Award-winning Afrosoul artist Nomabotwe Mtimkulu officially released Siyakukhumbula – An Ode to Nomhle Nkonyeni, a personal musical tribute to the late South African theatre legend.
The song was born from an unexpected encounter at the Mandela Bay Theatre.
The song, shaped over three years through creative sessions with Nkonyeni at her New Brighton home, was released on what would have been Mama Nomhle’s birthday.
There are songs you write and songs that find you. For Nomabotwe, Siyakukhumbula was never planned. It was provoked and beautifully so.
During a performance at the Mandela Bay Theatre Complex, Nomabotwe did what artists sometimes do in the presence of greatness: she went off-script.
Mid-show, she broke into an impromptu tribute to Winnie Madikizela‑Mandela. What she didn’t anticipate was the audience's reaction, which included South African theatre royalty Nomhle Nkonyeni.
Mama Nomhle, never one to hold her tongue, openly and playfully protested the unsolicited homage, sparking laughter across the room and a curiosity that neither woman could ignore.
This eccentric, unscripted exchange on stage marked the true beginning of Nomabotwe and Nkonyeni's creative partnership, setting the stage for what was to follow.
For three years, Nomabotwe visited Nkonyeni's home in New Brighton, Gqeberha. The celebrated actor had returned to live among her people. In the quiet of her sitting room on historic Mendi Road, two women from the same community sat together and built something meaningful.
"Sis Hlehle, as she was fondly known, had just settled back in Gqeberha. She lived among her people in New Brighton," Nomabotwe recalls warmly.

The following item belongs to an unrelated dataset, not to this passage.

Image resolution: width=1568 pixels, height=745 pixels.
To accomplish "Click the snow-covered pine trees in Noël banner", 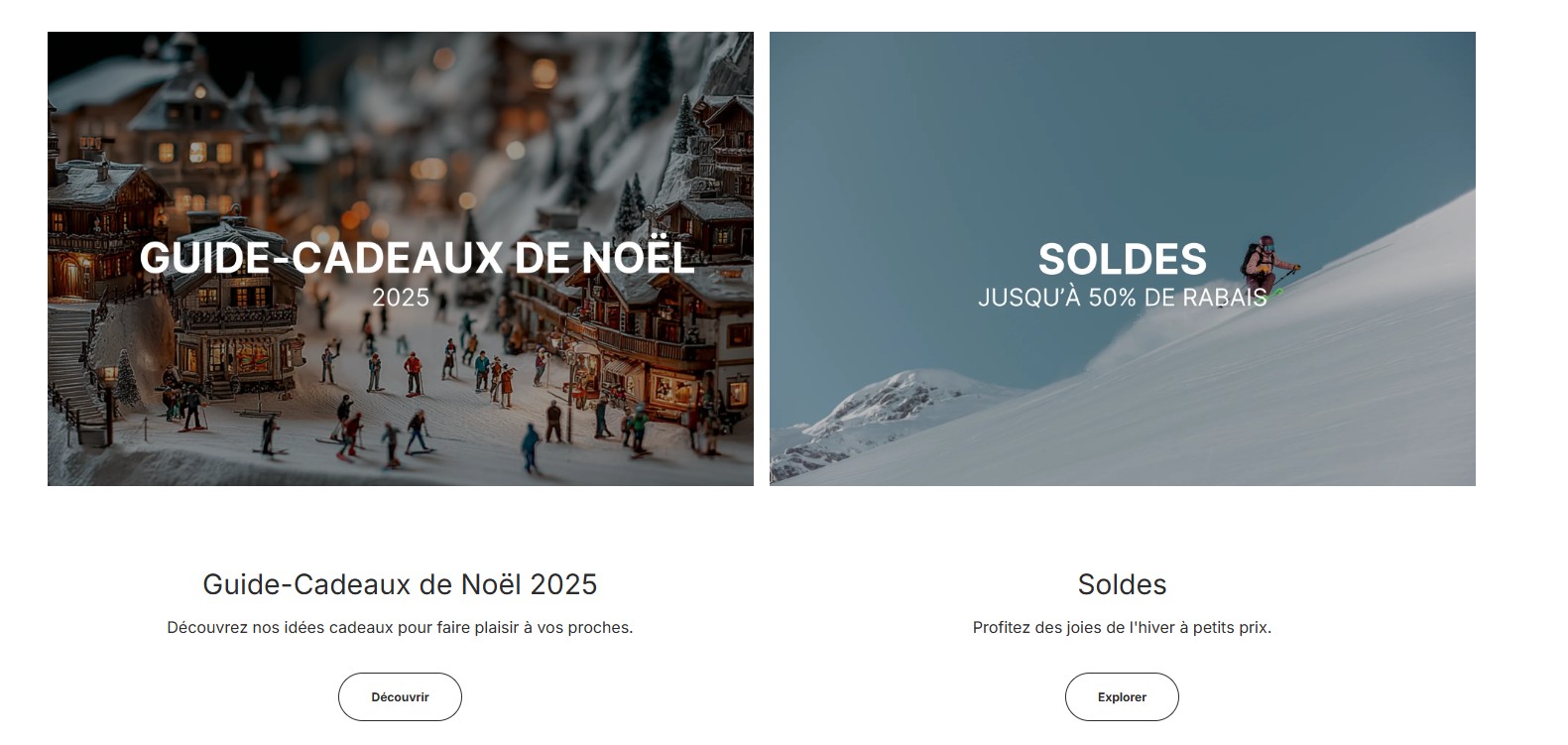I will [x=629, y=203].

"We had sessions at her place and took pictures and audiovisuals too. Whenever she saw me around Mendi Road, she would proudly tell anyone within earshot: I was writing a song about her. It was rewarding and fulfilling to work on this project."

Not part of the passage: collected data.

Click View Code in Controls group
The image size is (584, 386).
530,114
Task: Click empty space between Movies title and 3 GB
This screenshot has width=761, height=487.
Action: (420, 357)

As a co-architect, Nkonyeni was consulted at every stage of the song's development, her voice, memory, and spirit woven into every layer. For an actor who had spent over five decades shaping South African stories, it was fitting that her final artistic chapter would be crafted with the same deliberate care she brought to her craft, connecting her legacy to each note.
Nkonyeni died in 2019, before the song was completed; she never heard the finished version of the tribute she had helped build.
For Nomabotwe, the loss was profound, but it did not silence the project. If anything, it deepened its purpose.
In April, Nomabotwe publicly released Siyakukhumbula. She chose celebration over mourning. The official music video, now on YouTube, transforms grief into a living, breathing archive of one of South Africa's most towering artistic legacies.
Born in Gqeberha in 1942, Nkonyeni was not simply an actor; she was a cultural institution. Through the legendary Serpent Players drama group, alongside luminaries such as John Kani and Athol Fugard, she helped forge protest theatre during apartheid, carrying African stories and truths onto stages across the world at a time when telling those truths was dangerous.
For generations of South African performers, she set the standard for fearlessness – grounded, unapologetically herself. Even in her final years, she returned to the streets of New Brighton where her story began, and she remained exactly that.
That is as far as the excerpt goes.